Save some calories and a little cash with this DIY makeover of the popular Chinese takeout meal.


  • 1 ¼ cups long-grain brown rice

  • ¼ cup cornstarch

  • 1 pound snow peas, trimmed and halved crosswise

  • 4 garlic cloves, sliced

  • 2 teaspoons fresh ginger, grated and peeled

  • 3 tablespoons light-brown sugar

  • 2 tablespoons soy sauce

  • ½ teaspoon red-pepper flakes

  • 2 large egg whites

  • Coarse salt and ground pepper

  • 1 pound boneless, skinless chicken breasts, cut into 1-inch pieces

  • 2 tablespoons vegetable oil, such as safflower


  1. Cook rice according to package instructions. Meanwhile, in a large bowl, stir together 1 tablespoon cornstarch and 1/2 cup cold water until smooth. Add snow peas, garlic, ginger, sugar, soy sauce, and red-pepper flakes; toss to combine, and set aside.

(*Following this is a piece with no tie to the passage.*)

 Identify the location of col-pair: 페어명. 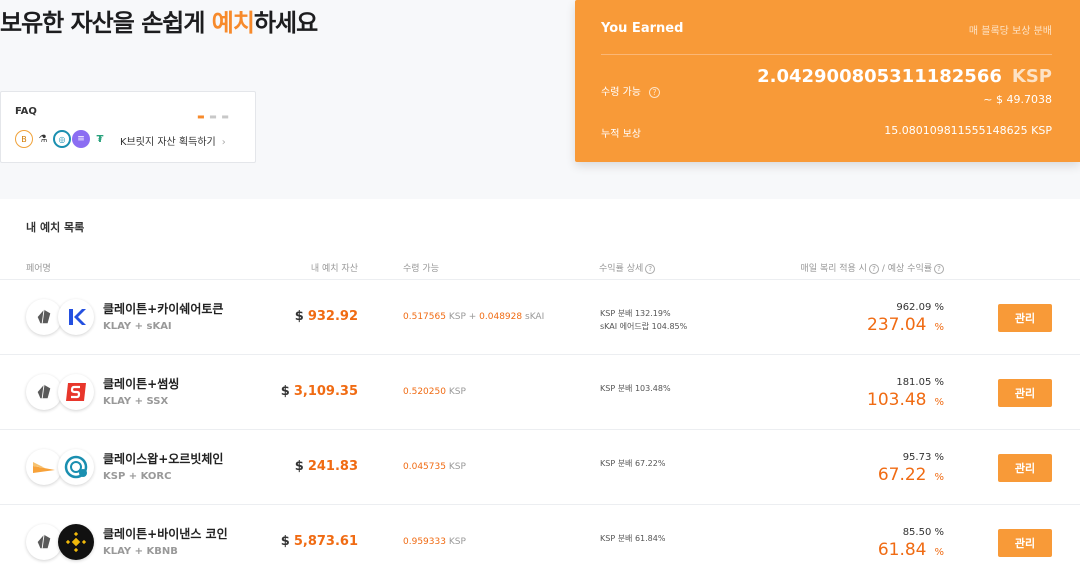
(38, 269).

  2. In another bowl, whisk together egg whites, remaining 3 tablespoons cornstarch, 1/2 teaspoon salt, and 1/4 teaspoon pepper. Add chicken, and toss to coat.

  3. In a large nonstick skillet, heat 1 tablespoon oil over medium-high. Lift half the chicken from egg-white mixture (shaking off excess), and add to skillet. Cook, turning occasionally, until golden, 6 to 8 minutes. Transfer to a plate; repeat with remaining oil and chicken, and set aside (reserve skillet).

  4. Add snow-pea mixture to skillet. Cover; cook until snow peas are tender and sauce has thickened, 3 to 5 minutes. Return chicken to skillet (with any juices); toss to coat. Serve with rice.